(Stored data entries)
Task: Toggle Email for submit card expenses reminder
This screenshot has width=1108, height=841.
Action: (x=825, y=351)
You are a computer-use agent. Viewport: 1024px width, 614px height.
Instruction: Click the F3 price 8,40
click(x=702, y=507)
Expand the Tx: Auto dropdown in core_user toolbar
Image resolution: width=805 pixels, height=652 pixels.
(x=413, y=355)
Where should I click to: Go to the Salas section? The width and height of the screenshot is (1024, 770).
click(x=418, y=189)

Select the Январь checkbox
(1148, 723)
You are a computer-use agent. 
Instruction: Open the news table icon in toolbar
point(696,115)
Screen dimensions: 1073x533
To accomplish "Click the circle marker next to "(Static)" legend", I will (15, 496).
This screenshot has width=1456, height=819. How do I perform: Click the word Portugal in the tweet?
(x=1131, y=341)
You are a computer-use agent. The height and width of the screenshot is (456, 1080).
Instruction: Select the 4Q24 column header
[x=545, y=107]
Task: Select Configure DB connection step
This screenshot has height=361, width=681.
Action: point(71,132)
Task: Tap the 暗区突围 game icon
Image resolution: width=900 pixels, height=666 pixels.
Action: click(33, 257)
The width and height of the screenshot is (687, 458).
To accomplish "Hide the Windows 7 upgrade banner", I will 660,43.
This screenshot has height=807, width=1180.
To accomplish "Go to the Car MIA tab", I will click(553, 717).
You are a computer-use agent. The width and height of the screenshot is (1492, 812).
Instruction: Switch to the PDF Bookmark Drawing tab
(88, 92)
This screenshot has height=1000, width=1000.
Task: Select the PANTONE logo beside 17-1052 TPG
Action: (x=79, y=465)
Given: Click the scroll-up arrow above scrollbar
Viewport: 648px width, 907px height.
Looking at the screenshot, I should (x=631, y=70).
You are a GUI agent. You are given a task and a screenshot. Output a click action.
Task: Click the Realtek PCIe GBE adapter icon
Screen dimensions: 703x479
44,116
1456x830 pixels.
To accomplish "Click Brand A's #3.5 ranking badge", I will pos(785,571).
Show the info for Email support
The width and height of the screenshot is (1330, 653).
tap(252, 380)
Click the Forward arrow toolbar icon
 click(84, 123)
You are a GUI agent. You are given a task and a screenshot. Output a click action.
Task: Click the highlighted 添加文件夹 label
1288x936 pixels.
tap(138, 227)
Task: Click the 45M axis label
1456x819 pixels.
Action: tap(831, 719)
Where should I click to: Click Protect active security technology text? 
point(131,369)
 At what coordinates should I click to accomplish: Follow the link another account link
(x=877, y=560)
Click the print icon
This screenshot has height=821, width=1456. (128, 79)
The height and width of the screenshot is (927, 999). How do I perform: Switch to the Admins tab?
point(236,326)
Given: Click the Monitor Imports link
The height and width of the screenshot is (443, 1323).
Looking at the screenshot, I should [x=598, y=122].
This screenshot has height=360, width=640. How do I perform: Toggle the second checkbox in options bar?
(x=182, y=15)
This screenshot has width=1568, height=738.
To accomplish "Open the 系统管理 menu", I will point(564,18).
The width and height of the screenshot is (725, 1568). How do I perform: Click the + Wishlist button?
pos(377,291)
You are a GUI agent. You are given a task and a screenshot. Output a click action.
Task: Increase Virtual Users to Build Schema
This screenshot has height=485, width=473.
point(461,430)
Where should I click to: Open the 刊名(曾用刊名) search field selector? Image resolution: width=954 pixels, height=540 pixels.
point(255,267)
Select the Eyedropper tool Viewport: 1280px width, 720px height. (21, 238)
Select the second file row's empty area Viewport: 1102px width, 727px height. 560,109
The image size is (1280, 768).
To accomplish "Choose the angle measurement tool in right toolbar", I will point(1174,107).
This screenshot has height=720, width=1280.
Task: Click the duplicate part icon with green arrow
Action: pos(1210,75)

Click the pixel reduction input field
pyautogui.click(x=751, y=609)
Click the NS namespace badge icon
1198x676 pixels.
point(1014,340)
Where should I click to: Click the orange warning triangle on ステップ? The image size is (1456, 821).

EXERCISE AIM:
Nothing in the records should be left out; write all of them out again exactly.

FINISHED EXERCISE:
Task: Toggle Email for submit card expenses reminder
This screenshot has width=1108, height=841.
Action: (x=825, y=351)
You are a computer-use agent. Viewport: 1024px width, 614px height.
Instruction: Click the F3 price 8,40
click(x=702, y=507)
Expand the Tx: Auto dropdown in core_user toolbar
Image resolution: width=805 pixels, height=652 pixels.
(x=413, y=355)
Where should I click to: Go to the Salas section? The width and height of the screenshot is (1024, 770).
click(x=418, y=189)

Select the Январь checkbox
(1148, 723)
You are a computer-use agent. 
Instruction: Open the news table icon in toolbar
point(696,115)
Screen dimensions: 1073x533
To accomplish "Click the circle marker next to "(Static)" legend", I will (15, 496).
This screenshot has width=1456, height=819. How do I perform: Click the word Portugal in the tweet?
(x=1131, y=341)
You are a computer-use agent. The height and width of the screenshot is (456, 1080).
Instruction: Select the 4Q24 column header
[x=545, y=107]
Task: Select Configure DB connection step
This screenshot has height=361, width=681.
Action: point(71,132)
Task: Tap the 暗区突围 game icon
Image resolution: width=900 pixels, height=666 pixels.
Action: click(33, 257)
The width and height of the screenshot is (687, 458).
To accomplish "Hide the Windows 7 upgrade banner", I will 660,43.
This screenshot has height=807, width=1180.
To accomplish "Go to the Car MIA tab", I will click(553, 717).
You are a computer-use agent. The width and height of the screenshot is (1492, 812).
Instruction: Switch to the PDF Bookmark Drawing tab
(88, 92)
This screenshot has height=1000, width=1000.
Task: Select the PANTONE logo beside 17-1052 TPG
Action: (x=79, y=465)
Given: Click the scroll-up arrow above scrollbar
Viewport: 648px width, 907px height.
Looking at the screenshot, I should (x=631, y=70).
You are a GUI agent. You are given a task and a screenshot. Output a click action.
Task: Click the Realtek PCIe GBE adapter icon
Screen dimensions: 703x479
44,116
1456x830 pixels.
To accomplish "Click Brand A's #3.5 ranking badge", I will pos(785,571).
Show the info for Email support
The width and height of the screenshot is (1330, 653).
tap(252, 380)
Click the Forward arrow toolbar icon
 click(84, 123)
You are a GUI agent. You are given a task and a screenshot. Output a click action.
Task: Click the highlighted 添加文件夹 label
1288x936 pixels.
tap(138, 227)
Task: Click the 45M axis label
1456x819 pixels.
Action: tap(831, 719)
Where should I click to: Click Protect active security technology text? 
point(131,369)
 At what coordinates should I click to accomplish: Follow the link another account link
(x=877, y=560)
Click the print icon
This screenshot has height=821, width=1456. (128, 79)
The height and width of the screenshot is (927, 999). How do I perform: Switch to the Admins tab?
point(236,326)
Given: Click the Monitor Imports link
The height and width of the screenshot is (443, 1323).
Looking at the screenshot, I should [x=598, y=122].
This screenshot has height=360, width=640. How do I perform: Toggle the second checkbox in options bar?
(x=182, y=15)
This screenshot has width=1568, height=738.
To accomplish "Open the 系统管理 menu", I will point(564,18).
The width and height of the screenshot is (725, 1568). How do I perform: Click the + Wishlist button?
pos(377,291)
You are a GUI agent. You are given a task and a screenshot. Output a click action.
Task: Increase Virtual Users to Build Schema
This screenshot has height=485, width=473.
point(461,430)
Where should I click to: Open the 刊名(曾用刊名) search field selector? Image resolution: width=954 pixels, height=540 pixels.
point(255,267)
Select the Eyedropper tool Viewport: 1280px width, 720px height. (21, 238)
Select the second file row's empty area Viewport: 1102px width, 727px height. 560,109
The image size is (1280, 768).
To accomplish "Choose the angle measurement tool in right toolbar", I will point(1174,107).
This screenshot has height=720, width=1280.
Task: Click the duplicate part icon with green arrow
Action: pos(1210,75)

Click the pixel reduction input field
pyautogui.click(x=751, y=609)
Click the NS namespace badge icon
1198x676 pixels.
point(1014,340)
Where should I click to: Click the orange warning triangle on ステップ? The image size is (1456, 821).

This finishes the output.